Monday, December 5, 2016

Mad studies.

I had a busy weekend. On Saturday I trekked out to Victoriaville to visit a handful of antique places with K. I was introduced to K in Victoria when I visited my buddy there. K is in Montreal now, working on a master's degree in interdisciplinary studies, specifically disability studies.

Our day together had us discuss all sorts of things, much of it around disability studies, academia, access, mental illness, graduate work and just everything in and around those subjects.

When I talked to her about my Etsy shop, as well as my blog here, and what I focus on she was very encouraging as to my work being elaborated into graduate work.

She also pointed to an upcoming symposium on feminism and dark humor, as well as the field of "mad studies." Both things seemed so me. 

I'm going through a few "mad studies" links now:

This is a resource site. It seems to be based in Lancaster but many of the links are Canadian. It seems to have started in Canada.

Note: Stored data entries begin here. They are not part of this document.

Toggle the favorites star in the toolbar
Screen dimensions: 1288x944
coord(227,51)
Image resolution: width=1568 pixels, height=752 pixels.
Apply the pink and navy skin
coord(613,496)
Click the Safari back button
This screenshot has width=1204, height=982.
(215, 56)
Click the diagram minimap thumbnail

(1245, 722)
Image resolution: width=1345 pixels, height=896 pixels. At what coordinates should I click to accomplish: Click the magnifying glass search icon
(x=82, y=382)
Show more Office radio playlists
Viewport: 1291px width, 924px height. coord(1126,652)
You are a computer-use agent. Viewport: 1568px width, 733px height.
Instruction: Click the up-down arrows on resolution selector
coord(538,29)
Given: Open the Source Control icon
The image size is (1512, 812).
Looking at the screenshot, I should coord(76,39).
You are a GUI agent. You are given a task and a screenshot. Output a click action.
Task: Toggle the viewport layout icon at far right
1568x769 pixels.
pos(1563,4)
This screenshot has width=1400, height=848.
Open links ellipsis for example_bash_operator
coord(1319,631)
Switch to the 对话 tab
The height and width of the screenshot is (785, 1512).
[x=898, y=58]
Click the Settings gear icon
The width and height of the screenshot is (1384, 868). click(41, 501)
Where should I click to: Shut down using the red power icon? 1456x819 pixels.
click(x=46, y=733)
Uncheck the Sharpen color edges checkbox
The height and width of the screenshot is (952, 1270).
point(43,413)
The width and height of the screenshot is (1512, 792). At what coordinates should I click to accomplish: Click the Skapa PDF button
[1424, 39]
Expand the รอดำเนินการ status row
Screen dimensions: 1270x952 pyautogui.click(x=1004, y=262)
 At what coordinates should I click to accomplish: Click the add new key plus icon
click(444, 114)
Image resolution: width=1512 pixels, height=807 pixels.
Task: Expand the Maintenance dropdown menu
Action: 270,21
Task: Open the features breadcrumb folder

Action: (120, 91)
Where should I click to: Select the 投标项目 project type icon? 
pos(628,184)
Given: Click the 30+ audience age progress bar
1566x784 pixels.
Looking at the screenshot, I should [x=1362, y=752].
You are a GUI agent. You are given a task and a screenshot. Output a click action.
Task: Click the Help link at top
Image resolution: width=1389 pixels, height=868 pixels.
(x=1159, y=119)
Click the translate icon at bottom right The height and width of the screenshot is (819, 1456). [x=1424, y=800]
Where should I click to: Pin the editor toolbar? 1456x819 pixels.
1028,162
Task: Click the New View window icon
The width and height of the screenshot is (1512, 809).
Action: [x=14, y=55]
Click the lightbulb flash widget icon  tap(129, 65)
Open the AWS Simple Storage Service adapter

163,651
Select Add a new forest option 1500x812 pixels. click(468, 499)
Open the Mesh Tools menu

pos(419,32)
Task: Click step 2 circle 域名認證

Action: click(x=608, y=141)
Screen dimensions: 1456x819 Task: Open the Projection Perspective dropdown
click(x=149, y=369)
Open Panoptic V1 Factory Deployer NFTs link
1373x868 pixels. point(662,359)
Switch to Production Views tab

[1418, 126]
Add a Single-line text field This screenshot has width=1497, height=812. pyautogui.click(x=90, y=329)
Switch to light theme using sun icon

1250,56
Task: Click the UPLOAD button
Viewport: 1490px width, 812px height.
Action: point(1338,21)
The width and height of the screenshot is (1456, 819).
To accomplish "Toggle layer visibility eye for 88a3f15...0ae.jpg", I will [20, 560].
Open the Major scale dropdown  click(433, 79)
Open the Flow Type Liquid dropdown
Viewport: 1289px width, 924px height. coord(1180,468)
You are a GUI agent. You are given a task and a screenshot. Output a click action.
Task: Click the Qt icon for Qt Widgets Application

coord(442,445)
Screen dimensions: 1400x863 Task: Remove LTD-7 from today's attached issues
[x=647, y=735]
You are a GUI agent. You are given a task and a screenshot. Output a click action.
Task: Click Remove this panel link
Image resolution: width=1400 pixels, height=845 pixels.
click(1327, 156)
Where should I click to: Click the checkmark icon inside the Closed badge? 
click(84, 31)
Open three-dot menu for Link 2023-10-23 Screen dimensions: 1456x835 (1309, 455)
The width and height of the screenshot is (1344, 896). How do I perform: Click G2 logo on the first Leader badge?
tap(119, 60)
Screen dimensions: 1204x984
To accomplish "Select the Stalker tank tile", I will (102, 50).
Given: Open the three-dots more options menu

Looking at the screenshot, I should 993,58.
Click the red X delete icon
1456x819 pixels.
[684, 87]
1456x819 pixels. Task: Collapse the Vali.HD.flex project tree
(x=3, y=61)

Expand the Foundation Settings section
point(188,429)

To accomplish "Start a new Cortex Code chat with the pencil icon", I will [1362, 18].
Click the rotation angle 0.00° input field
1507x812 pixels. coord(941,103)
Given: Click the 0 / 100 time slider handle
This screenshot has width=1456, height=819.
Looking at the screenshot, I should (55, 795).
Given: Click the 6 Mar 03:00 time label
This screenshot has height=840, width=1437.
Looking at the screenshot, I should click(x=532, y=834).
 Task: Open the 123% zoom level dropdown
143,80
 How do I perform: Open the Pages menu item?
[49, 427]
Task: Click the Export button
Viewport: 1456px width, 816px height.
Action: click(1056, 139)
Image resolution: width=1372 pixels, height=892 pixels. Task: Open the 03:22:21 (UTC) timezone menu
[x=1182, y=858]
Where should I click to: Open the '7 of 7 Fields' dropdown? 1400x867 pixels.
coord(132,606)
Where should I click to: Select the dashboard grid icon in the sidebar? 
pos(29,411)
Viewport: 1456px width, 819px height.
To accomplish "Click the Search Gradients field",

It's linked me to the Centre for the study of Gender, Social Inequities and Mental Health in Vancouver, which sounds right up my alley.

From The Guardian UK, Mad studies brings a voice of sanity to psychiatry by Peter Beresford:
The approach embodied in mad studies offers us a coherent roadmap for rethinking our mental wellbeing by recognising people who have experience of mental distress as both service users and experts.
I'm surprised that with all the reading I've been doing I've not been linked to Ryerson or "mad studies" before today. The symposium was in 2012. Though in all fairness to me in 2012 I was too busy having panic attacks to be reading anything other than Ativan labels.

 From another article, The rise of Mad Studies: A new academic discipline challenges our ideas of what it means to be “sane” by Alex Gillis:
"Mad studies doesn’t reject medical models of madness [but it puts] them into a historical trajectory, one that shows that psychiatry isn’t an absolute interpretation of human mental states,” says Kathryn Church, an associate professor of sociology and director of Ryerson’s school of disability studies.
It contextualizes "madness" - and I hope the representation of actual "mad" voices and experience fill the gaps (and there are many) of the nuances of access, care, and experience. Like any history account, the majority of reading someone's history means negating the histories of others. Views are never fully three-dimensional. Much of our talk about mental health is extremely superficial.

The article ends with a call to represent yourself and your experience, and that's where I'm wading right now.

How best to represent myself and my experiences?

Is academia more limiting than it is a helpful framework?

Do I want limits to how I represent myself and my struggles?

Am I comfortable with a language-based approach?

Does my writing and creative work need to be shared, viewed, and recognized to be valuable?

Am I willing to make such a financial sacrifice, for a degree with no monetary return value?

Am I willing to continue living like a student / someone who is perpetually broke?

Can I afford graduate school?

Do I have the energy for it?

All things I'm thinking of. All of this, and more, of course.